*** Opening DATA SHOWN ***

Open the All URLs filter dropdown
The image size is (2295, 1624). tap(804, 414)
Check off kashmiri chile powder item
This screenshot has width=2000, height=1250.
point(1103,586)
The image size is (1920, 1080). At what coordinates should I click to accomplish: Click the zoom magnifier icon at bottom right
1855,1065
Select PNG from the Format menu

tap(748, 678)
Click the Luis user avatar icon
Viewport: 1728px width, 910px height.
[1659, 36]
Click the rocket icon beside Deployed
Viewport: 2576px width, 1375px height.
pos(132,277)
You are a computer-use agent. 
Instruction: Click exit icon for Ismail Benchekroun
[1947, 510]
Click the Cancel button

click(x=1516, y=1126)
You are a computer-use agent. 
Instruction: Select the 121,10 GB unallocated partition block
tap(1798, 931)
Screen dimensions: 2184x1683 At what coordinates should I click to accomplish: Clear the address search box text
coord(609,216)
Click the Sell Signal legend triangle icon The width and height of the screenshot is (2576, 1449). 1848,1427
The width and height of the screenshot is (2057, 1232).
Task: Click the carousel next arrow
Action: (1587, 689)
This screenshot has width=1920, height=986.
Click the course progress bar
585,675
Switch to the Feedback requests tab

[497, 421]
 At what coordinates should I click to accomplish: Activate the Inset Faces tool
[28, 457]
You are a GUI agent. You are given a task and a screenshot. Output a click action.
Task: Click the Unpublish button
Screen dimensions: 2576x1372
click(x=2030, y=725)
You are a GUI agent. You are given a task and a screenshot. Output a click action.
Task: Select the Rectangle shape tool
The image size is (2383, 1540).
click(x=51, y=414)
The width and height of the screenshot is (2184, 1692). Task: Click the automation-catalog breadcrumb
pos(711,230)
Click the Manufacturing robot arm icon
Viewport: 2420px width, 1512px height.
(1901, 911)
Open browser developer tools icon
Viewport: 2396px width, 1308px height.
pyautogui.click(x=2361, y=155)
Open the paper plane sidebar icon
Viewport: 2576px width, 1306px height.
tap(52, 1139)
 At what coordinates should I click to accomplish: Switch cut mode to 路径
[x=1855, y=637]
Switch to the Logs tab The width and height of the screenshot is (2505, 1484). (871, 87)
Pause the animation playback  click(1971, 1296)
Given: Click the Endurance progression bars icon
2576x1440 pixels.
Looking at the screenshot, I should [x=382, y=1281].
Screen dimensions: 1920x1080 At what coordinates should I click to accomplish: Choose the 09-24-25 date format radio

*** Closing DATA SHOWN ***

- THE TASK -
Above are the records; from them, give again exactly the lines from the one containing "Screen dimensions: 2184x1683" through the one containing "Click the Manufacturing robot arm icon", both included.

- SOLUTION -
Screen dimensions: 2184x1683 At what coordinates should I click to accomplish: Clear the address search box text
coord(609,216)
Click the Sell Signal legend triangle icon The width and height of the screenshot is (2576, 1449). 1848,1427
The width and height of the screenshot is (2057, 1232).
Task: Click the carousel next arrow
Action: (1587, 689)
This screenshot has width=1920, height=986.
Click the course progress bar
585,675
Switch to the Feedback requests tab

[497, 421]
 At what coordinates should I click to accomplish: Activate the Inset Faces tool
[28, 457]
You are a GUI agent. You are given a task and a screenshot. Output a click action.
Task: Click the Unpublish button
Screen dimensions: 2576x1372
click(x=2030, y=725)
You are a GUI agent. You are given a task and a screenshot. Output a click action.
Task: Select the Rectangle shape tool
The image size is (2383, 1540).
click(x=51, y=414)
The width and height of the screenshot is (2184, 1692). Task: Click the automation-catalog breadcrumb
pos(711,230)
Click the Manufacturing robot arm icon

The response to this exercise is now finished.